この事例の依頼主
年齢・性別 非公開
相談前の状況
不動産複数などの財産のある方が、高齢になり、新型コロナ感染症が発生する中で、子供たちにどう遺産を残すのか、老後の生活をどうするのかが不安となり、ご相談に来られました。
解決への流れ
ご相談をきっかけにお子様との話し合いもでき、売却する不動産と残す不動産を整理したうえで、弁護士と文案を協議して公正証書遺言を作成しました。また、公正証書遺言作成をきっかけに、老後の不安についてもご家族を交えて話し合いができ、公証役場にて、お子様を任意後見人とする任意後見契約をしました。
民法の改正もあり、自筆証書遺言にするか公正証書遺言にするか迷っておられましたが、結局、公正証書遺言であれば、亡くなった後に遺言書の有効無効を争われにくいこと、謄本が複数できて、自分の手元にも置いておけるし、信頼できる方にもお預けもできることから、公正証書遺言作成の方法をお選びになりました。
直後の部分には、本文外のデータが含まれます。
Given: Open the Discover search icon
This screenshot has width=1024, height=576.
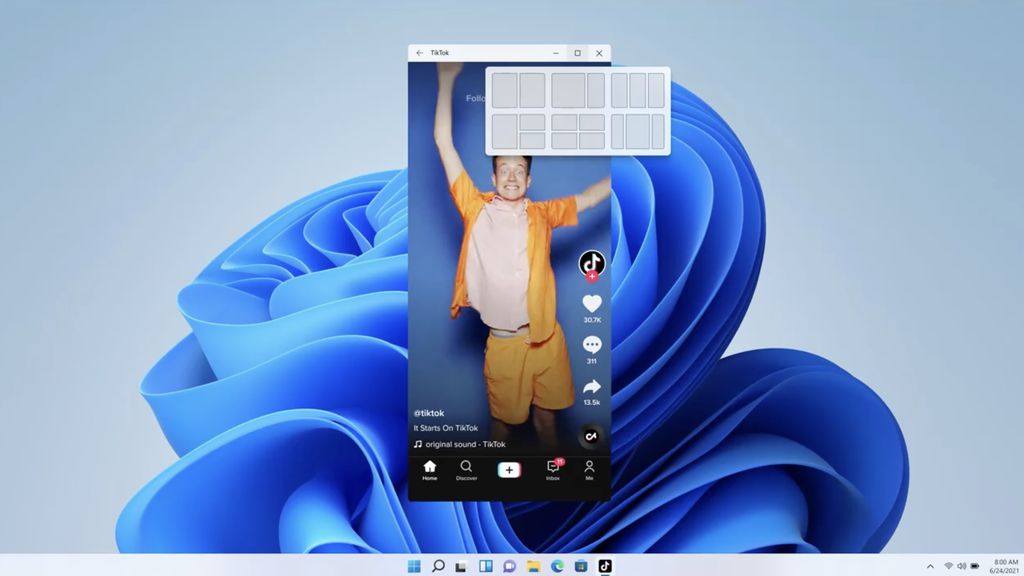Looking at the screenshot, I should pyautogui.click(x=464, y=468).
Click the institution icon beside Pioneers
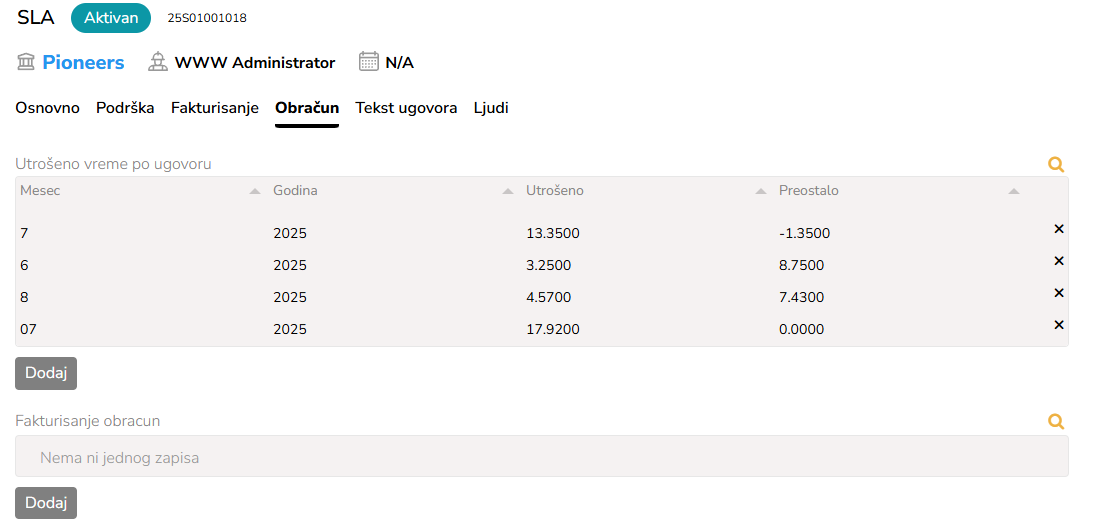 click(27, 62)
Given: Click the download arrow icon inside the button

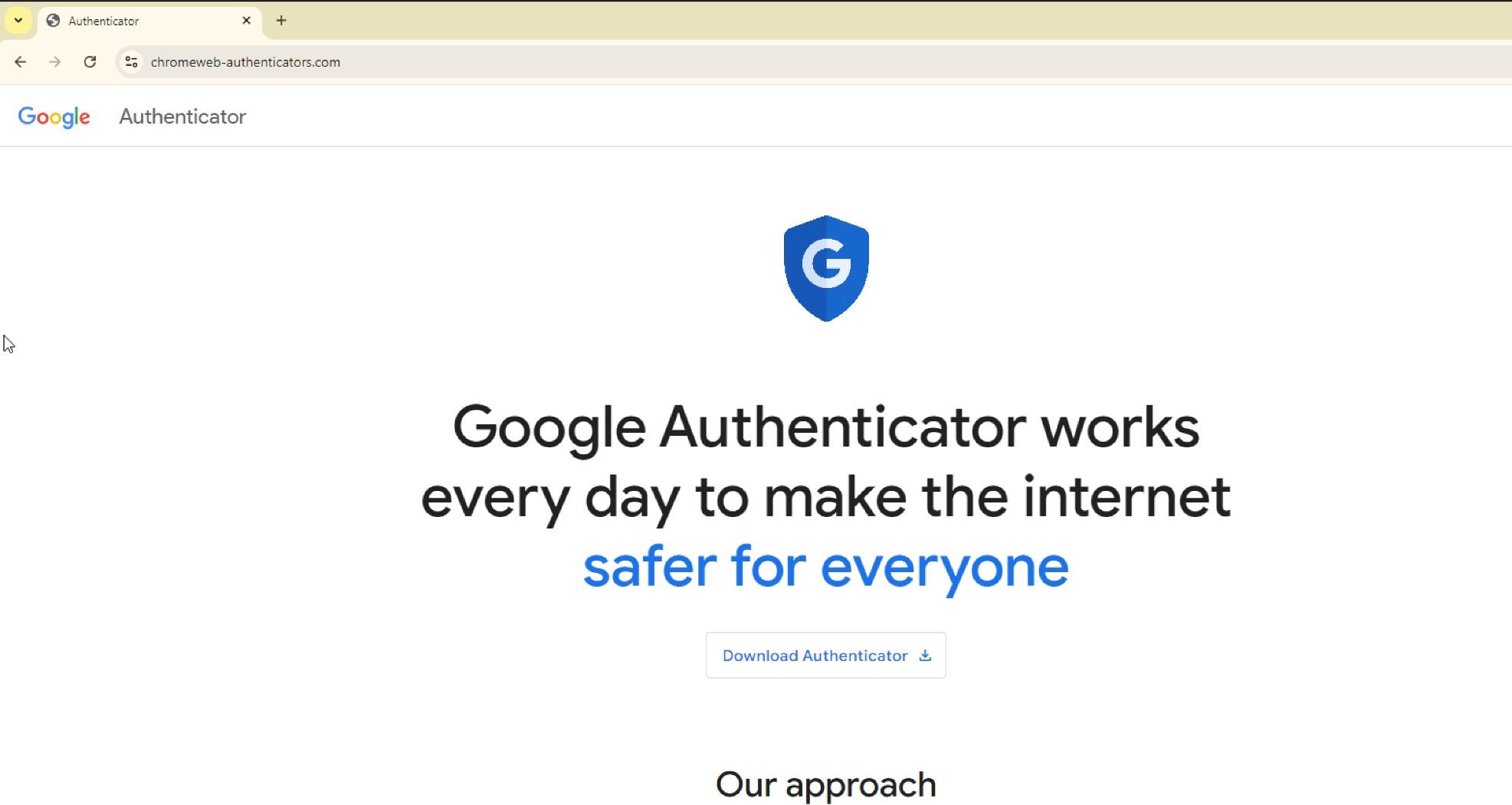Looking at the screenshot, I should point(925,656).
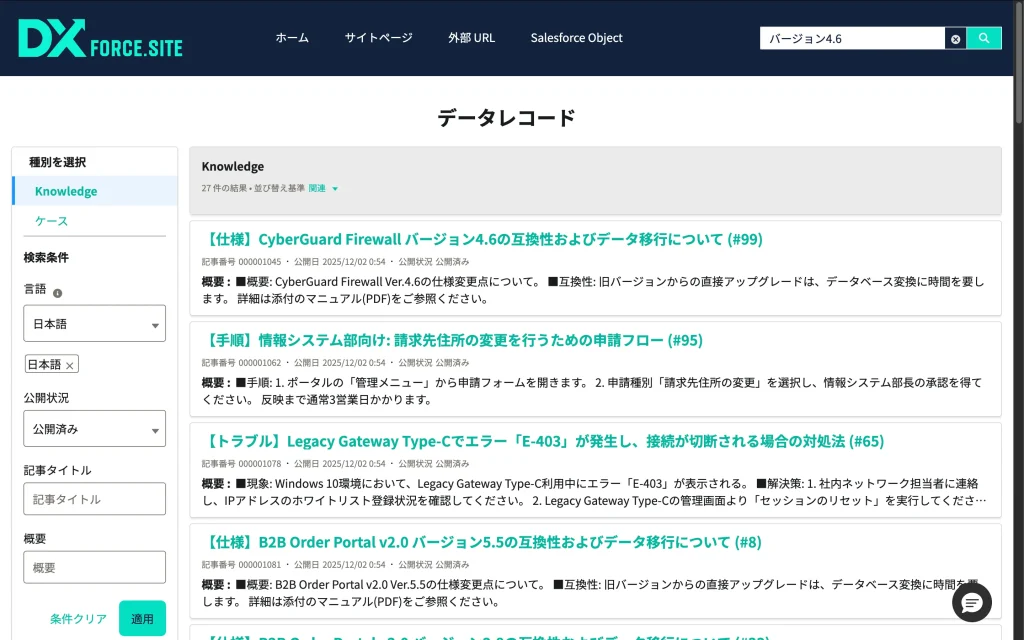Click the DX Force.Site logo
1024x640 pixels.
click(x=100, y=38)
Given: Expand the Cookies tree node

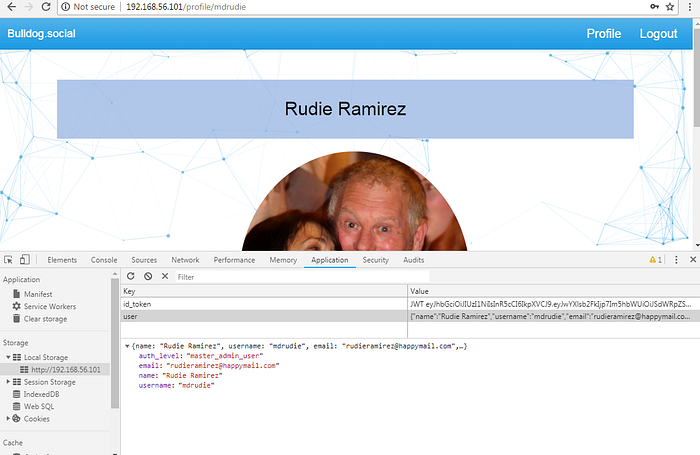Looking at the screenshot, I should coord(9,418).

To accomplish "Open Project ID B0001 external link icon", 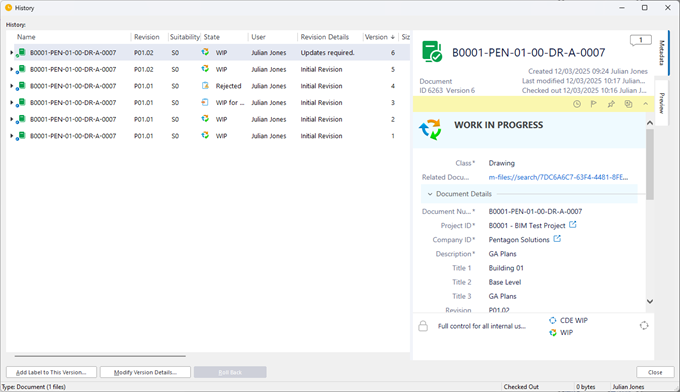I will coord(573,225).
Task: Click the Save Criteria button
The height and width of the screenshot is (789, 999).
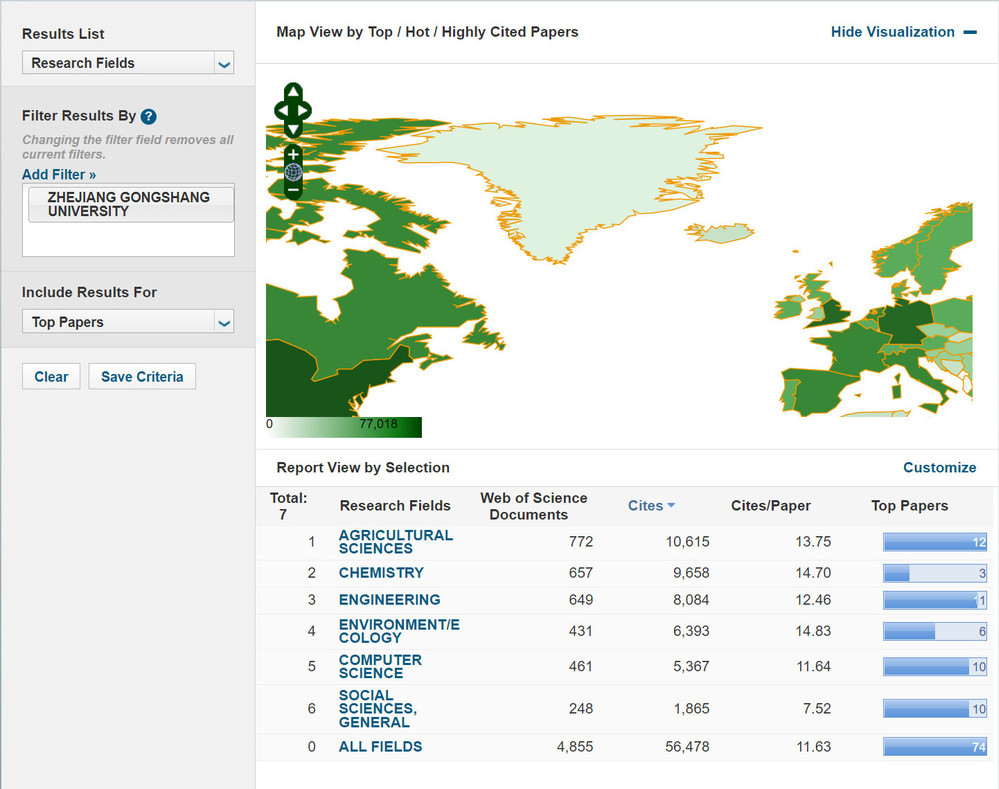Action: tap(142, 377)
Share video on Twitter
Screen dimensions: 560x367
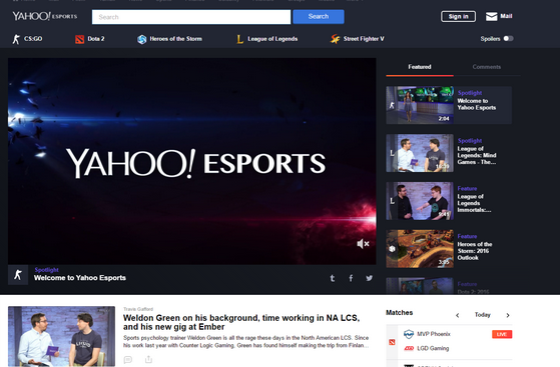pyautogui.click(x=369, y=278)
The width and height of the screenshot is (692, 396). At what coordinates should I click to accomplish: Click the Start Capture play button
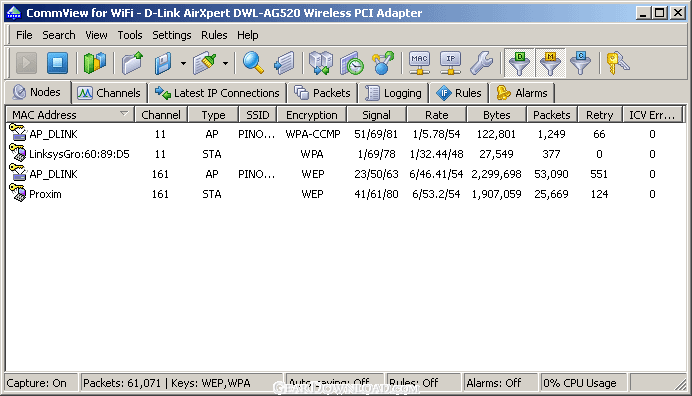[x=26, y=63]
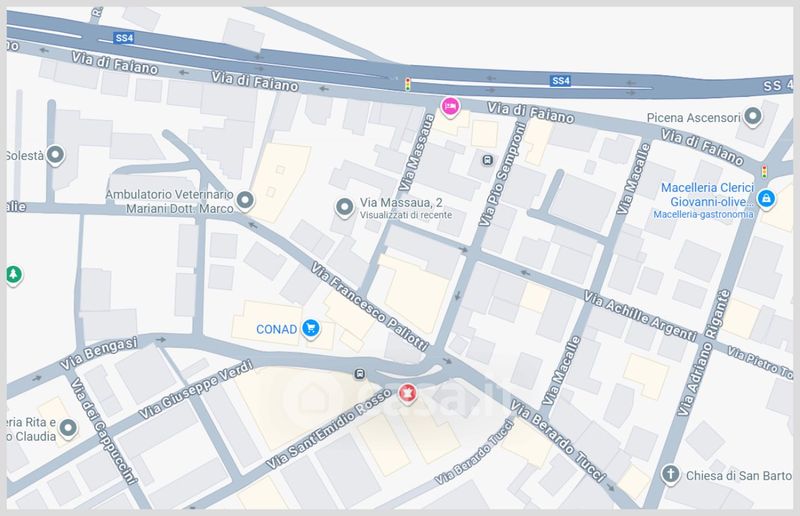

また、今後、ご自身に介護が必要になったり認知症になったときの不安もあったので、この機会に、信頼できるお子様との間で、公証役場にて任意後見契約を結び、ご自身が認知症等になったときには、どのように財産を管理していってもらいたいか、どう介護をしてもらいたいかなどについても、お子様と話し合いをすることができました。任意後見契約の場合、認知症等になったときには、任意後見人になる予定の方が裁判所に後見監督人選任の申立をすることにより、任意後見人が定められた代理権を法的に有効に行使することができるようになります。親子間だけで約束をしていただけでは、いざというときに本人でないという理由で、各種権利行使や手続きができなくなるおそれがあります。公証役場で任意後見契約をしたことにより、金融機関の取引や不動産の管理などにおいても不安がなくなりましたし、認知症になったら、どう暮らしていくことになるかの不安も解消することができました。